THE BABE
Babe Ruth steps to the plate,
winks at the pitcher like he’s looking
in a mirror, like this of all days
has light enough for all involved.
The Babe raises his long bat
toward the right-center stands,
just to remind himself, to keep steady
that place inside so frequently
senseless and elsewhere.
The Babe would rather be on a bus,
be one of the faces briefly seen,
murmuring only to itself, remembering
clothes hung on a make-shift line,
the one sock out on the end mateless.
It’s flooding somewhere tonight in America,
the Babe is
thinking. Another crop
down the drain. He looks up and the ball
hangs there, supple, a sphere, Earth itself
as if seen from orbit, its oceans and land
distinct. Faith’s an enigma, the Babe thinks.

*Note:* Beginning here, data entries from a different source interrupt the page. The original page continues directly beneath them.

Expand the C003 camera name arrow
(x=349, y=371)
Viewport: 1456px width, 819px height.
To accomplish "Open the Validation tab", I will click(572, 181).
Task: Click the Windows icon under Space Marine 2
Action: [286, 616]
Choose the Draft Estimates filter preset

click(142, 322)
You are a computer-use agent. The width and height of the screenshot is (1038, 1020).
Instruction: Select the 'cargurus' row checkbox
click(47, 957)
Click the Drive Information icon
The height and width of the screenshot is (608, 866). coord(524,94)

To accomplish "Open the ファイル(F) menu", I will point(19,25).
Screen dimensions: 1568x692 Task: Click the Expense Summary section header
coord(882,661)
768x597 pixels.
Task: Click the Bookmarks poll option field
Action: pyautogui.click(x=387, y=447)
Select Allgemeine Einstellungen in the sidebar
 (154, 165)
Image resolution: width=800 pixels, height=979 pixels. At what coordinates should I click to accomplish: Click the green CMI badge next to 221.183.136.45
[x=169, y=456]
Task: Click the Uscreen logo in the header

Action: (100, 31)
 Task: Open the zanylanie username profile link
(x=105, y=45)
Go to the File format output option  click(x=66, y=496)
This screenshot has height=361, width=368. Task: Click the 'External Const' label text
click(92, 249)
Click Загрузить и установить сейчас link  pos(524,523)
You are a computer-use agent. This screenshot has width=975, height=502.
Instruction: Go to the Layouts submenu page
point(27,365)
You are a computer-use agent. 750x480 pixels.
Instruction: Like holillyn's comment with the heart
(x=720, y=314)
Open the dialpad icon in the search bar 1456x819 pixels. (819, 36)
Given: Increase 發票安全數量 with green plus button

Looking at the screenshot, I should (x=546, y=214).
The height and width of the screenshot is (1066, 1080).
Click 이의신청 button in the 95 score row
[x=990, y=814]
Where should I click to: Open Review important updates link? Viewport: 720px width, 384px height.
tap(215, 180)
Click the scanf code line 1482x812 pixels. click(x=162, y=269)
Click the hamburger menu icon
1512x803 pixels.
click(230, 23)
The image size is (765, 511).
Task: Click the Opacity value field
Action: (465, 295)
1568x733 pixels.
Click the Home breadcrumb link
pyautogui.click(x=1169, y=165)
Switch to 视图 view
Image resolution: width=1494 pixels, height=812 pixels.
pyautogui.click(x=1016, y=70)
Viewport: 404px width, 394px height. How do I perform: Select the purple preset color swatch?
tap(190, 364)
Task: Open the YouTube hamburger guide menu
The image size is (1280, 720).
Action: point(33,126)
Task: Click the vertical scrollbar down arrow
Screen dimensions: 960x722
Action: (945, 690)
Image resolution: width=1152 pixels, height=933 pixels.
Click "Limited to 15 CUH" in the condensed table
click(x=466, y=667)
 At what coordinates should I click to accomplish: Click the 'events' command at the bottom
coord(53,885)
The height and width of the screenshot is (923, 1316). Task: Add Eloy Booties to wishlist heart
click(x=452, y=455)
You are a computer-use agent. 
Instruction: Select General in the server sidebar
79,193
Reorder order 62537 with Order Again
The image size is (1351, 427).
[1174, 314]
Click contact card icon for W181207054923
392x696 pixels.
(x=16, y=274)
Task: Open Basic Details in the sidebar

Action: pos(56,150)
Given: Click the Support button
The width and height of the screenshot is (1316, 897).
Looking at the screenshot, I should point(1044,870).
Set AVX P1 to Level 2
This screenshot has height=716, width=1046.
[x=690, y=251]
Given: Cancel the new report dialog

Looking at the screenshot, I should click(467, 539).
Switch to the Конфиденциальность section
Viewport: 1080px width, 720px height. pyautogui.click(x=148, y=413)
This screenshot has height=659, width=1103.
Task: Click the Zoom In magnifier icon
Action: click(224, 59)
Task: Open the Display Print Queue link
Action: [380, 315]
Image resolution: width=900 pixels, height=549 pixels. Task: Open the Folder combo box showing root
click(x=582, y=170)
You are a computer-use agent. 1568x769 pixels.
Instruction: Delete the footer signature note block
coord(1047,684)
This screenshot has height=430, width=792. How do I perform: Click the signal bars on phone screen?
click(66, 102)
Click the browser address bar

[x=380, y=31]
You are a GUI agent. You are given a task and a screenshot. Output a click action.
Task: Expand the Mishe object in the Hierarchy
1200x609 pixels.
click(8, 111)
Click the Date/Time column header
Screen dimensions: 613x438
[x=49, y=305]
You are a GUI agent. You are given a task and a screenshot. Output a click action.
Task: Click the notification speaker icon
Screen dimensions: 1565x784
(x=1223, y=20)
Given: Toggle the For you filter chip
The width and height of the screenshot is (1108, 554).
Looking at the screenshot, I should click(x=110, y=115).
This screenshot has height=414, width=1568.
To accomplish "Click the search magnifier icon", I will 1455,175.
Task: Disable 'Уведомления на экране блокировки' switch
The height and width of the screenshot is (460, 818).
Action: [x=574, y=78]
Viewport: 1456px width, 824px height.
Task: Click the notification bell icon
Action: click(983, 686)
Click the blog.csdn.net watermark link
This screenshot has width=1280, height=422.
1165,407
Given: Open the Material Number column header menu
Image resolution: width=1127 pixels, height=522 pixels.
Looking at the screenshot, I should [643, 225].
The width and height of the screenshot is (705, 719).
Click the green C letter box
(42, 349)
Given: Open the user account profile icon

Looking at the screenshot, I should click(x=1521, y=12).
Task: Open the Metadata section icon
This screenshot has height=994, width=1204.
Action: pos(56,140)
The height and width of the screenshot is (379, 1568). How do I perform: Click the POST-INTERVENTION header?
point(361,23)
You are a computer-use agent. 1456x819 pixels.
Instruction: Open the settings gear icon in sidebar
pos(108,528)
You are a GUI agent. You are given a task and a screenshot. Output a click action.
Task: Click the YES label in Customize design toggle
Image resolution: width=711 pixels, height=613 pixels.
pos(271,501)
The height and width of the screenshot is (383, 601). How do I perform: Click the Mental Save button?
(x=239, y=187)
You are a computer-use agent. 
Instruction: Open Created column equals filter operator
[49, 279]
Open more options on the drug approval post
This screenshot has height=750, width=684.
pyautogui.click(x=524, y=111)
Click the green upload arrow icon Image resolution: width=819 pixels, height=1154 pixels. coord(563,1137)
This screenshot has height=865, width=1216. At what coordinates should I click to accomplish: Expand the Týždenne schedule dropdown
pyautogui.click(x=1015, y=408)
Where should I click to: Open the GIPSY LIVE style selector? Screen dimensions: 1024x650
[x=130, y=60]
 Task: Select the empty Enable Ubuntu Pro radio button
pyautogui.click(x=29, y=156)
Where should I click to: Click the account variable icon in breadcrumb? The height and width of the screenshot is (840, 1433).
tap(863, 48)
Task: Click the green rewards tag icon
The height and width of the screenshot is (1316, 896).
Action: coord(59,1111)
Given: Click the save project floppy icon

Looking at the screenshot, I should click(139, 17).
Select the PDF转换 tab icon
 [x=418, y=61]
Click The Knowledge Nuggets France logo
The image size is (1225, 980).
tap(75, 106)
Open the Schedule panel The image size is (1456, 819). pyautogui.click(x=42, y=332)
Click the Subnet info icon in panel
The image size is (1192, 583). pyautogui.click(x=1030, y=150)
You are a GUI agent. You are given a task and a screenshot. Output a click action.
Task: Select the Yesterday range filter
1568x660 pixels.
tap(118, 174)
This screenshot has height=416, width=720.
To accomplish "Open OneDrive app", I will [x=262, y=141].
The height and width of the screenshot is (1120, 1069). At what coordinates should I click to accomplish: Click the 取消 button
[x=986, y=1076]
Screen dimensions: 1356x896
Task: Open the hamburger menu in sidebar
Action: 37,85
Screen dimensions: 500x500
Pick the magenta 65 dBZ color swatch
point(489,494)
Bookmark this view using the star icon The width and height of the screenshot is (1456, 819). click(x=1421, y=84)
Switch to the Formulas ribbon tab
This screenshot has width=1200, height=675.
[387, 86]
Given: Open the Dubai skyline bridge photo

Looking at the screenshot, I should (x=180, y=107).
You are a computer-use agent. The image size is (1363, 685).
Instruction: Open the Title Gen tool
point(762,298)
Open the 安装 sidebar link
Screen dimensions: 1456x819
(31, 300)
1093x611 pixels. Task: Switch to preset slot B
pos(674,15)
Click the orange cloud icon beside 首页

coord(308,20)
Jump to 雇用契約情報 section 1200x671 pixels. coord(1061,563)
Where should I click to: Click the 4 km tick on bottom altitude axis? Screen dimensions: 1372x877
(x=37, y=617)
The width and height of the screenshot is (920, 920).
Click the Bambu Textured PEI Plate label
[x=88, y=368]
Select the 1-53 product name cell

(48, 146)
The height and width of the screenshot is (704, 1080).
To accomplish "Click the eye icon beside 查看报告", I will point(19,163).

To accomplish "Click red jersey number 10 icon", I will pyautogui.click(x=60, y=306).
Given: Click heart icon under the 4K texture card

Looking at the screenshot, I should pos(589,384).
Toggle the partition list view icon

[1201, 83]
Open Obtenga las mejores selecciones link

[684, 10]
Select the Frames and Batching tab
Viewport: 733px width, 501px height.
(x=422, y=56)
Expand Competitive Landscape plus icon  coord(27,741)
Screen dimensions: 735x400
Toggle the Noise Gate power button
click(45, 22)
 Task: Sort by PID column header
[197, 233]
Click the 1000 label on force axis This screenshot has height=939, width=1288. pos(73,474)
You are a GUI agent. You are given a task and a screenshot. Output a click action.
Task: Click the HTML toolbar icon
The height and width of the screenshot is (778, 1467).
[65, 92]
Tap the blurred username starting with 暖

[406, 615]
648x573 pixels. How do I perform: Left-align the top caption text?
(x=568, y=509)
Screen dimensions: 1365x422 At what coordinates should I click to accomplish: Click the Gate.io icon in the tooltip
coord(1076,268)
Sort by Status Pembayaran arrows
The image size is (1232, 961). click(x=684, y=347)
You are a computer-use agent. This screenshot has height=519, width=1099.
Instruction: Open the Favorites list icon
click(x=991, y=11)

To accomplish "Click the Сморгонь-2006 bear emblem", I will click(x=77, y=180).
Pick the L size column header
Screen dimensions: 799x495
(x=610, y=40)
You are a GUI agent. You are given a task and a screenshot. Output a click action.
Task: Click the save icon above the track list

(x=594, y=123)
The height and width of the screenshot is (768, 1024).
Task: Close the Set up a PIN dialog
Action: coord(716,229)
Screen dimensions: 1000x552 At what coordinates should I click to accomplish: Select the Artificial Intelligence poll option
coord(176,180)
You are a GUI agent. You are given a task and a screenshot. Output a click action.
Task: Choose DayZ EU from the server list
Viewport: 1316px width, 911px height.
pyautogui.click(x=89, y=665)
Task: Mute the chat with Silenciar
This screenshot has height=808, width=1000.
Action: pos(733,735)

Loneliness makes everything into a mirror,
he thinks. He can see the pitcher’s leg
sidle-sling, plop and stir the dust.
The Babe steps forward. The Babe swings.
In a gallery, not far from here,
a woman composed of paint and otherwise real,
looks nonchalantly downward. A diamond
punctuates her turned neck, turned
for what reason, toward or away from whom?
A window must be near. Or another season.
Children on a sidewalk out of vision
can be heard drawing off the lines
for hopscotch. Rain is days away.
The crowd rises to its aching, adamant feet.
Someone has remembered why he’s here,
and it’s infectious and involves screaming.
The Babe feels his own chin turn, a force,
an exhaltation toward the faint thing
the heart makes a temple for.
Men have died crawling through barbed wire,
having hours before written letters home.
Windmills, without wind, stand motionless
on the plains. No two moments ever knew
one another, though side by side.
The Babe
thinks, In the soul
is everything soluble? He steps
into the baseline and the grooves of memory
in the infinite miles of mind present here.
The Babe sometimes feels like a sheep
on a hillside, way up, like a dreamed thing.
Pure going now, rounding first base,
he’s like a landscape unto himself,
moving silent and unmistaken across the globe.
He remembers the sound behind the sound of cheering.
He hears the dust falling through his name.